Nie podobała mi się ta scena z zabijaniem Owena. Jak padło pytanie o wiarę to spytałem kolegi, z którym oglądałem tę część "po jaką cholerę oni ich o to pytali? Co by się stało gdyby odpowiedział, że wierzy. Czy by go puścili, czy by umarł "lepszą" czy straszniejszą śmiercią? Co myślicie?
Na marginesie:
Według mnie po 1 części, ta jest najlepsza. Świetnie (szczególnie końcówka) nawiązuje do 1 części. Jest swoista atmosfera i napięcie :_)
Hej, sorry, że tak odkopuję ale co do kwestii z Bogiem, podczas oglądania filmu nasunął mi się pomysł, że za tym wszystkim stoi jakaś sekta czy coś, ale jak przeglądam tu tematy to nikt o tym nie pisze więc pewnie to zły trop:)

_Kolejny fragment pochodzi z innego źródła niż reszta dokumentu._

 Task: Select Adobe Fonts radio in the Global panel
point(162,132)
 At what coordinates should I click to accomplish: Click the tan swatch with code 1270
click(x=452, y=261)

Mi się poprzednie części bardziej podobały, ale ta też ujdzie.
Haha post z 2010 roku :) że Ci się chciało odgrzebać. Nie odpowiem Ci teraz, nie pamiętam tej sceny, nie wróciłem do tego filmu, szału nie było...
Zabili by go i tak. O to właśnie chodziło, że jedyne pytanie, jedyny wybór nic nie dawał, był bez sensu, między złem a gorszym.
Chyba by mieli ze 20 rożnych pytań i gdyby odpowiedział poprawnie na wszystkie to by go wypościli na zewnątrz i tam kropnęli, kulka w łeb.